§ **TEXTO DADO**:
==================================================

La Suprema Corte restringe el interés legítimo y pone en riesgo la justicia ambiental en México
9 de octubre de 2025
La Suprema Corte de Justicia de la Nación discute un proyecto que podría cambiar el destino del activismo ambiental en México. Impulsado por la ministra Yasmín Esquivel, el nuevo criterio propone restringir el derecho de las asociaciones civiles a promover amparos ambientales, exigiendo que, además de tener como objeto social la defensa del medio ambiente, demuestren que viven, actúan o dependen directamente del ecosistema afectado. En otras palabras, ya no bastará el compromiso social o la defensa del interés público: se deberá acreditar una afectación personal, casi patrimonial, para poder acudir al amparo.
El planteamiento busca redefinir el concepto de “interés legítimo”, una figura que nació precisamente para abrir las puertas de la justicia a la sociedad civil. Para entender la magnitud del retroceso, hay que mirar atrás.
El interés jurídico, tradicional en el amparo clásico (antes de la reforma constitucional de 2011), exigía que el quejoso demostrara que un acto de autoridad afectaba un derecho subjetivo propio, reconocido expresamente por una norma. Si no había daño directo o derecho individual violado, el amparo se desechaba sin siquiera analizar el fondo del asunto. Esta rigidez convirtió al amparo en un mecanismo elitista, accesible sólo para quienes podían acreditar formalmente una lesión concreta.
La reforma constitucional de 2011 cambió esa historia al introducir el interés legítimo, un concepto revolucionario que amplió el acceso a la justicia para permitir que quienes tuvieran una afectación real, aunque no directa o patrimonial, pudieran acudir al amparo. Gracias a esta evolución, los tribunales comenzaron a admitir casos relacionados con derechos difusos o colectivos, como el medio ambiente, la salud, la transparencia, la protección de datos o la participación ciudadana. Fue un paso decisivo hacia un modelo de justicia más democrática, acorde con los compromisos internacionales asumidos por México en materia de derechos humanos.
Lo que ahora propone la ministra Esquivel —y que encuentra eco en la reciente reforma a la Ley de Amparo impulsada por el Ejecutivo— es un retroceso doctrinal de más de una década. Si las asociaciones deben demostrar una afectación personal o una dependencia directa del ecosistema, el interés legítimo desaparece en los hechos: se vuelve idéntico al interés jurídico. En lugar de garantizar el acceso amplio a la justicia, la Corte lo está volviendo a encerrar detrás de un muro de tecnicismos.
El argumento formalista es que los amparos deben reservarse a quienes prueben una “afectación tangible”, pero esta exigencia contradice la naturaleza misma del daño ambiental, que es difuso, expansivo y de consecuencias colectivas. Nadie puede decir que el deterioro del aire, del agua o de los bosques no lo afecta. Limitar quién puede defender el medio ambiente equivale a negar su carácter público y compartido.

==================================================

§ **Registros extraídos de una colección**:
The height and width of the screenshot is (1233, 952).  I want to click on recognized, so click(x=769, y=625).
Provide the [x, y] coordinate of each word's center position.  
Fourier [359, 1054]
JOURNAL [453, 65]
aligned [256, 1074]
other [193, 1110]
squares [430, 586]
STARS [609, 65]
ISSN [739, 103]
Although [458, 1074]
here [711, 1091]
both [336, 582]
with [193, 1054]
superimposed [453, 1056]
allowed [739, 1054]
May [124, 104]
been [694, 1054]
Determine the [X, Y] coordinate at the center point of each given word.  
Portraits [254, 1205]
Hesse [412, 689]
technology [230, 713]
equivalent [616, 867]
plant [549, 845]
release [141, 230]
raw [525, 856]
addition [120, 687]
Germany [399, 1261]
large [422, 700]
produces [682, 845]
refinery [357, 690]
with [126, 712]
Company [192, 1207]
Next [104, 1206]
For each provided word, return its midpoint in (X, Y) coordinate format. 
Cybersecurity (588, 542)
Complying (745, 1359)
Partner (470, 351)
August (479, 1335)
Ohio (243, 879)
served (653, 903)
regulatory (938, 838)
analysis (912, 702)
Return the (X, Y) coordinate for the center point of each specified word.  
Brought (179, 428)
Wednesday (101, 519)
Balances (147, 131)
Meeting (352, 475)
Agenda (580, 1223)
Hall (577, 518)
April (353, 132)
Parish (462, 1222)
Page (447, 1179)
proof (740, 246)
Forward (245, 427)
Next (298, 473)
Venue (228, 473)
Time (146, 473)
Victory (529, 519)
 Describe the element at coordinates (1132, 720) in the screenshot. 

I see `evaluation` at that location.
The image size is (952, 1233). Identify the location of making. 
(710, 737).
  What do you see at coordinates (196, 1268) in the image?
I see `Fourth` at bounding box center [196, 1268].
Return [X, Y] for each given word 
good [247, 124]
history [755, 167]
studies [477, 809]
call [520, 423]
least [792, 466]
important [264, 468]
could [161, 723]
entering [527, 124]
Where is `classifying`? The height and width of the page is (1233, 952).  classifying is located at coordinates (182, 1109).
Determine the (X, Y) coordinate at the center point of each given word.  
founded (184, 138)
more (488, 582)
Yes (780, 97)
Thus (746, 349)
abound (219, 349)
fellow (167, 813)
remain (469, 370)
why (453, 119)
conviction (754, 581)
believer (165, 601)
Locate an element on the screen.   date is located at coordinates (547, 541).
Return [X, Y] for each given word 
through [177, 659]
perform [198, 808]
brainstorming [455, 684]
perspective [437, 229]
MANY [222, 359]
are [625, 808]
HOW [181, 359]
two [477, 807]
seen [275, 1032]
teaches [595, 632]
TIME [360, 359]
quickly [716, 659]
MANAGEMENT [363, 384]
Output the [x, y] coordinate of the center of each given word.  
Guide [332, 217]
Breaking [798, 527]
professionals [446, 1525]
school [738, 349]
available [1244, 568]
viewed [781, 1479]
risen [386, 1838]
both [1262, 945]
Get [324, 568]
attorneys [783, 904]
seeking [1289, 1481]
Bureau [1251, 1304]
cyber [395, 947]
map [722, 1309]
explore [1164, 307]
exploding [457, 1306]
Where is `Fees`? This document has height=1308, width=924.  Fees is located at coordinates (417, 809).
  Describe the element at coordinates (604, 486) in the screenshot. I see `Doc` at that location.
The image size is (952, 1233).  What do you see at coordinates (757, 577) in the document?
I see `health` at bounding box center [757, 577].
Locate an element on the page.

==================================================

§ **TAREAS POR REALIZAR**:
**A)** Responde estas preguntas según el texto sobre el interés legítimo:
(i) ¿Qué ministra impulsa el nuevo criterio?
(ii) ¿En qué año se introdujo el interés legítimo mediante una reforma constitucional?
(iii) ¿Qué tres rasgos atribuye el texto al daño ambiental?
**B)** Prolonga el texto sobre el interés legítimo a partir de su última oración.
Los registros son un material aparte, sin relación con el texto sobre el interés legítimo.

§ **RESPUESTAS ESPERADAS**:
**A)**
(i) La ministra Yasmín Esquivel.
(ii) En 2011.
(iii) Es difuso, expansivo y de consecuencias colectivas.

**B)**
Este nuevo paradigma amenaza con borrar décadas de jurisprudencia progresista. Casos que antes fueron admitidos —como los amparos contra el Tren Maya, la Refinería Dos Bocas o proyectos mineros contaminantes— podrían ahora considerarse improcedentes si los promoventes no demuestran que viven justo sobre el territorio afectado. El impacto sería devastador para el activismo ambiental, las organizaciones ciudadanas y las comunidades que dependen del apoyo jurídico de estas asociaciones.
Además, este retroceso contradice instrumentos internacionales como el Acuerdo de Escazú, que obliga a los Estados a facilitar el acceso a la justicia ambiental y no a obstaculizarlo. También ignora el principio de precaución, que establece que la falta de certeza científica no puede usarse como pretexto para postergar medidas de protección ambiental. México se comprometió ante el mundo a garantizar el derecho a un medio ambiente sano, pero en su propia Corte está construyendo barreras para impedirlo.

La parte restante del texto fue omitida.